Video: What to do after per-title encoding

Per-title encoding is a common method of optimising quality and compression by changing the encoding options on a file-by-file basis. Although some would say the start of per-scene encoding is the death knell for per-title encoding, either is much better than the more traditional plan of applying exactly the same settings to each video.

This talk with Mux’s Nick Chadwick and Ben Dodson looks at what per-title encoding is and how to go about doing it. The initial work involves doing many encodes of the same video and analysing each for quality. This allows you to out which resolutions and bitrates to encode at and how to deliver the best video.

Ben Dodson explains the way they implemented this at Mux using machine learning.

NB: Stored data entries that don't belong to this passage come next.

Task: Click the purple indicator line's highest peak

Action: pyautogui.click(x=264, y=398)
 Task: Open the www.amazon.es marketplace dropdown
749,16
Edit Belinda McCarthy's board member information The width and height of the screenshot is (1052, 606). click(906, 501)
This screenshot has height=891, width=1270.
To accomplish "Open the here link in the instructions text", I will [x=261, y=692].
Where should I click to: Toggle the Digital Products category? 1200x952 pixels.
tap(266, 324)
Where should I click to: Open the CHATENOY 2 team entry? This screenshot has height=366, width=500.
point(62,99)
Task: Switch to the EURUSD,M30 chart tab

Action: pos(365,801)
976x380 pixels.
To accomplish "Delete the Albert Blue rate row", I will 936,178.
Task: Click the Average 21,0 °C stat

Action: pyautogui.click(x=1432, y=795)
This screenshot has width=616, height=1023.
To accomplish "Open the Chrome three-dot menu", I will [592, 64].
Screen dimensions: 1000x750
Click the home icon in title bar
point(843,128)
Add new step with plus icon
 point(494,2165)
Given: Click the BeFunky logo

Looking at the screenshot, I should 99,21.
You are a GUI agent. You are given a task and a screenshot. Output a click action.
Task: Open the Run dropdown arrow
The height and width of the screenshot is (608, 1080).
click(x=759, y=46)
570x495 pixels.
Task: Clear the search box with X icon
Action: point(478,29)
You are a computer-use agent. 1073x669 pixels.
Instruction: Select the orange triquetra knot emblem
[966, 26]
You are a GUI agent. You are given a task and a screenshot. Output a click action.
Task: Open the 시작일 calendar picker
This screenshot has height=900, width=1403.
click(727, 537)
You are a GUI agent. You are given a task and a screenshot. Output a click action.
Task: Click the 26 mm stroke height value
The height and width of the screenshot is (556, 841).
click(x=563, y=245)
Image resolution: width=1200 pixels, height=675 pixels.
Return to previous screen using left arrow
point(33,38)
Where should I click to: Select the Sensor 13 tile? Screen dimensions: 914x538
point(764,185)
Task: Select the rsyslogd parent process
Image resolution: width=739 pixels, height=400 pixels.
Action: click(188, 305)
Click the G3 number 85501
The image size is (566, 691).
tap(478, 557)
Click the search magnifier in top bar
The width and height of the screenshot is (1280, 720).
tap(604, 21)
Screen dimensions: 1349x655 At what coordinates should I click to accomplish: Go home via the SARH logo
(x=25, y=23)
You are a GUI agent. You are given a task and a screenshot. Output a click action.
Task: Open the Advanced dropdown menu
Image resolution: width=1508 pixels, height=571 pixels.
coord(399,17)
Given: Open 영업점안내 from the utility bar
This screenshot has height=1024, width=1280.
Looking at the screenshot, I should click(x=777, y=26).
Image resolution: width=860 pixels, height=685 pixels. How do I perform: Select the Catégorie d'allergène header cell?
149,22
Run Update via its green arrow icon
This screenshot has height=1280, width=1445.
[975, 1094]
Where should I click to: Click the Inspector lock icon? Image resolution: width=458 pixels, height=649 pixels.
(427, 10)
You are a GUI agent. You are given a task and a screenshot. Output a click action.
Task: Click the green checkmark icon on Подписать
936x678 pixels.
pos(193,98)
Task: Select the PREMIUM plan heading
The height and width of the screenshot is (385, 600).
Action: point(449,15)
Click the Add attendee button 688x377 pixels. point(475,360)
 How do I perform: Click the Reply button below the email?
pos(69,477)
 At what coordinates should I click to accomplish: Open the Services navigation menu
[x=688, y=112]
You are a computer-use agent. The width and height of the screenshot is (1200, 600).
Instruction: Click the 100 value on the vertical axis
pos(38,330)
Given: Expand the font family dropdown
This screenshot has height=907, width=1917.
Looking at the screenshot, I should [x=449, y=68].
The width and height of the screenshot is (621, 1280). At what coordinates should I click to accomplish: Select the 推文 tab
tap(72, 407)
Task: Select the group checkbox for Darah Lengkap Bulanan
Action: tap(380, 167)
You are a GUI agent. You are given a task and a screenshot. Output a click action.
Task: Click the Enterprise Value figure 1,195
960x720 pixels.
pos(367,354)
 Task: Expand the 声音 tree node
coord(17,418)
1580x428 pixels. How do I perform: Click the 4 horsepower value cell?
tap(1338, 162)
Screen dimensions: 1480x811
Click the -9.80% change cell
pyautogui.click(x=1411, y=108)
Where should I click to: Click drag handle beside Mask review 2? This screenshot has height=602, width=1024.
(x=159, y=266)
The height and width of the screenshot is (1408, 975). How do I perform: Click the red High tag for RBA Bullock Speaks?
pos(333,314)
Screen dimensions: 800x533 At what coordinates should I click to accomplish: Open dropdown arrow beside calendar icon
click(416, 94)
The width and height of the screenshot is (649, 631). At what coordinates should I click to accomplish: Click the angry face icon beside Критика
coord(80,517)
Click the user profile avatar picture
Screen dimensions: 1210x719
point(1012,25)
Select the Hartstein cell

This was done by getting computers to ‘watch’ videos and extract metadata. That metadata can then be used to inform the encoding parameters without the computer watching the whole of a new video.

Nick takes some time to explain MUX’s ‘convex hulls’ which give a shape to the content’s performance at different bitrates and helps visualise the optimum encoding parameters the content. Moreover, we see that using this technique, we can explore how to change resolution to create the best encode. This doesn’t always mean reducing the resolution; there are some surprising circumstances when it makes sense to start at high resolutions, even for low bitrates.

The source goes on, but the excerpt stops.